Of compelling significance, moreover, we agree with the Board that — from respondent's frequent account inquiries during periods when the balance was significantly below the amount he was required to hold for his client — respondent knew that the balance was insufficient to cover the outstanding checks disbursed for his client. In re Micheel, 610 A.2d 231, 236 (D.C. 1992). The Hearing Committee's finding of negligence — suggesting that respondent's poor record-keeping may have left him unaware that he was misappropriating client funds — is unsupported by the record in light of the bank records that informed his many inquiries. The Board accordingly was correct in rejecting that Committee finding and its recommended sanction. Respondent's conduct while he was conscious of the account's deficiencies was so persistent, in contrast with the limited instances of misappropriation in Reed and Evans, that we cannot gainsay the Board's determination that his misappropriation was reckless, not merely negligent.
As a result, this division of the court is bound to accept the Board's recommendation of disbarment, the sanction consistently imposed for reckless misappropriation. In re Withers, 769 A.2d 784 (D.C. 2001); In re Utley, 698 A.2d 446 (D.C. 1997); In re Pels, 653 A.2d 388 (D.C. 1995). There are misappropriation cases, to be sure, finding lawyers negligent, not reckless, in taking fees from estates before a formal accounting confirmed their entitlement. In re Travers, 764 A.2d 242, 245, 250 (D.C. 2000); In re Ray, 675 A.2d 1381, 1387 (D.C. 1996). But the Board distinguished these cases on the ground that the misappropriation rule, as applied in that context, was not fundamental to the ethical standards governing the legal profession. In contrast, according to the Board — and we agree — respondent has violated rules against commingling and related misappropriation so fundamental in protecting the client public that the many, prolonged derelictions evident here cannot be seen as mere negligence.

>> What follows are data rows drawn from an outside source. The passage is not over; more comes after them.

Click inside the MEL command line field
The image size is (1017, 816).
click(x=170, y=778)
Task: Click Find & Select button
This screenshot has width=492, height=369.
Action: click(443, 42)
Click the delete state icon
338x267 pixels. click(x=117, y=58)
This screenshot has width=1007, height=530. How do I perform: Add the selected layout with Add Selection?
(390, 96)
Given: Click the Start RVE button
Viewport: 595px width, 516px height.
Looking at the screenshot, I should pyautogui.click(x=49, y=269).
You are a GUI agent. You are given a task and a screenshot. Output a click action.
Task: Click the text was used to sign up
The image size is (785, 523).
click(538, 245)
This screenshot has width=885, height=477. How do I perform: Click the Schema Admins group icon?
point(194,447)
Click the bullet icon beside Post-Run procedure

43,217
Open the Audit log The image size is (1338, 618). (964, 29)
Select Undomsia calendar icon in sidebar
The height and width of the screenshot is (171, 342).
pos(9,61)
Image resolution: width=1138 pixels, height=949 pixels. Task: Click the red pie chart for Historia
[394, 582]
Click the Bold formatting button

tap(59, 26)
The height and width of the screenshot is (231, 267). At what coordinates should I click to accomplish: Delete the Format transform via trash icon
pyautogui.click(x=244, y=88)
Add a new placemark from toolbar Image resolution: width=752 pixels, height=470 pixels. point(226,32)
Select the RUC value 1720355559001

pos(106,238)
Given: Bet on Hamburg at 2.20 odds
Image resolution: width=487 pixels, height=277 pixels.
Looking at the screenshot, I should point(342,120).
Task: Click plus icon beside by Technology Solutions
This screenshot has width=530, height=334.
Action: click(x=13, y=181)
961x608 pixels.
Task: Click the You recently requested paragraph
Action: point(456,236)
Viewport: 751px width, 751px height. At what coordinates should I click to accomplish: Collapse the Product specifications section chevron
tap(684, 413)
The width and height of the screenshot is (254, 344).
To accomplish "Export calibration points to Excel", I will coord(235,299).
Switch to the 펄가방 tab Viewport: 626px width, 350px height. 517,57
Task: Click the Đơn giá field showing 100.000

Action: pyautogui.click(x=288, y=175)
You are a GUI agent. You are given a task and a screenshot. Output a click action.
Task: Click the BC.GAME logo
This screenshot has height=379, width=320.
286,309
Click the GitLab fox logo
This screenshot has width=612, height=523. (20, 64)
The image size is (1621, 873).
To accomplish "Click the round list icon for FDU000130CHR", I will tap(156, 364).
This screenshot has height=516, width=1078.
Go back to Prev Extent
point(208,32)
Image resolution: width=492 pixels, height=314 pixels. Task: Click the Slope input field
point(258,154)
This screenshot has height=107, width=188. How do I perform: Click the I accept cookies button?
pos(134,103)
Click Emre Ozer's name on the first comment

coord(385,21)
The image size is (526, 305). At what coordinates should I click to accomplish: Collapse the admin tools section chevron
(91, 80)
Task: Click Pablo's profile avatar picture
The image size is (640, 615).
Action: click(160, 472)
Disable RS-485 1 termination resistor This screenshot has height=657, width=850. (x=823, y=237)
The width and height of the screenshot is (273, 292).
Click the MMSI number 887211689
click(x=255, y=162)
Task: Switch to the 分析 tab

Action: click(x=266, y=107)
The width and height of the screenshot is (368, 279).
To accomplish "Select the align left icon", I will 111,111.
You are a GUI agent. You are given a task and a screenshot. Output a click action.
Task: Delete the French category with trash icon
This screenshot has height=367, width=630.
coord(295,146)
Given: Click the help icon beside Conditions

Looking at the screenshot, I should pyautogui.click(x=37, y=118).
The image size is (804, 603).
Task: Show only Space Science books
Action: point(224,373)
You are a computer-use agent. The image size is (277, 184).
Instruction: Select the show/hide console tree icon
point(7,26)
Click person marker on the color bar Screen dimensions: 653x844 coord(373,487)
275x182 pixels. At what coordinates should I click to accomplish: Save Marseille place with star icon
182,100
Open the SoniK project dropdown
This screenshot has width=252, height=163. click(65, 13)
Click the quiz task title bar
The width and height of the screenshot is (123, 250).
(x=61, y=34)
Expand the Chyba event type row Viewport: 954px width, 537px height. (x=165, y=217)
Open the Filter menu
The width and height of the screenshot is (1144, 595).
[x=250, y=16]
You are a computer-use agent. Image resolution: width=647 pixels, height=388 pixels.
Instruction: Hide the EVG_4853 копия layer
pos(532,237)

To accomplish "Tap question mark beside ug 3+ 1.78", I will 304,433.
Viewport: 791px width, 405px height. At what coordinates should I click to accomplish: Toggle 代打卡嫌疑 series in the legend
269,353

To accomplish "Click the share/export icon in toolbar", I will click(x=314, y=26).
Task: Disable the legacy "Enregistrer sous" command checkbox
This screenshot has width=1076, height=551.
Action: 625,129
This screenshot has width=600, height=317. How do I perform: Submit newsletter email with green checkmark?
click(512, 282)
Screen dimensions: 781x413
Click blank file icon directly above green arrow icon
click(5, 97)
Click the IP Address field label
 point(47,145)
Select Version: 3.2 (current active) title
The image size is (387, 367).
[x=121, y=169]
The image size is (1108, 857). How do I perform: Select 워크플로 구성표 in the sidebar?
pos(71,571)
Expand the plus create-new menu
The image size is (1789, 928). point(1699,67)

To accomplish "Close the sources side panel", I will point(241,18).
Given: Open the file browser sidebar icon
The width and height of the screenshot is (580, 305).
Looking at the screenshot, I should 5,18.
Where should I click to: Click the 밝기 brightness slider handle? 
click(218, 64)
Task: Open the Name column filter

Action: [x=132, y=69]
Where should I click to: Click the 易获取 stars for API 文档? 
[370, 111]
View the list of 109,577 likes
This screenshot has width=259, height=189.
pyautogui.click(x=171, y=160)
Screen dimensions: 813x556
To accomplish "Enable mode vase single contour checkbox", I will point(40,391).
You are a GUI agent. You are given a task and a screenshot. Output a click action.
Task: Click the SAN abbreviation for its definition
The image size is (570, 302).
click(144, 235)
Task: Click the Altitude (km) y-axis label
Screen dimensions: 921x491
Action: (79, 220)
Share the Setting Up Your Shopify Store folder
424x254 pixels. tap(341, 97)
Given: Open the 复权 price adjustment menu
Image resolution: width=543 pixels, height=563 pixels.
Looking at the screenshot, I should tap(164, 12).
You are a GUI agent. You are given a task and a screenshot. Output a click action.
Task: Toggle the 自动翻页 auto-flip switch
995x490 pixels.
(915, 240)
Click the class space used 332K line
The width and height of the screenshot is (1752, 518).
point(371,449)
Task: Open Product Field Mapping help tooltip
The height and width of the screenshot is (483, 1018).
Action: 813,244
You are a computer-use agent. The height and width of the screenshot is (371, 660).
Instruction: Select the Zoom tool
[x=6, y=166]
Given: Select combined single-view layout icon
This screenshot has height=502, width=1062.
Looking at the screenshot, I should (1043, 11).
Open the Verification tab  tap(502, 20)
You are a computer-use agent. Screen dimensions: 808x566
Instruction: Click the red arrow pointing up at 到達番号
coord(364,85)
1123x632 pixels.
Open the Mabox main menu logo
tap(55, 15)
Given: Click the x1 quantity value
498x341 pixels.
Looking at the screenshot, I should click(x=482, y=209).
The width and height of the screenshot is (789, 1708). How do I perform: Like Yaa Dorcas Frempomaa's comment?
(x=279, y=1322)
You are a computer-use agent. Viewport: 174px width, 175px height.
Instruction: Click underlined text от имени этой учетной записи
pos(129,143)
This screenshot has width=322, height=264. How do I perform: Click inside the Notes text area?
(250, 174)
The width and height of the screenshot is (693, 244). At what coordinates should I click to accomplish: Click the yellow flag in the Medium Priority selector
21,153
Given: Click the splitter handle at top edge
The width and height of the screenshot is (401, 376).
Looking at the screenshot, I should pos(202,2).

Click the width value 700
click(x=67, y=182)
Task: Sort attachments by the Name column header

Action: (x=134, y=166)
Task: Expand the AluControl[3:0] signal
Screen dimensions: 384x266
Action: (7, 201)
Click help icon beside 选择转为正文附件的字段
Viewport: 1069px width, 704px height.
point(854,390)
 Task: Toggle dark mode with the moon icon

The Board also concluded, and we agree here as well, that there are no extraordinary, mitigating circumstances that would justify a lesser sanction or a suspension or stay of disbarment. In re Addams, 579 A.2d at 191; In re Pels, 653 A.2d at 398. We therefore must order Smith's disbarment from the practice of law in the District of Columbia effective thirty days from the date hereof. D.C. Bar R. XI § 14(f).
So ordered.
I concur in the judgment and join Judge Ferren's carefully documented opinion. I note only, as I did in my separate opinion in In re Addams, 579 A.2d 190, 203-10 (D.C. 1990) (en banc), that lawyers who have not misappropriated client funds, but who have nevertheless acted far more dishonorably than respondent Smith did, have received substantially more lenient discipline.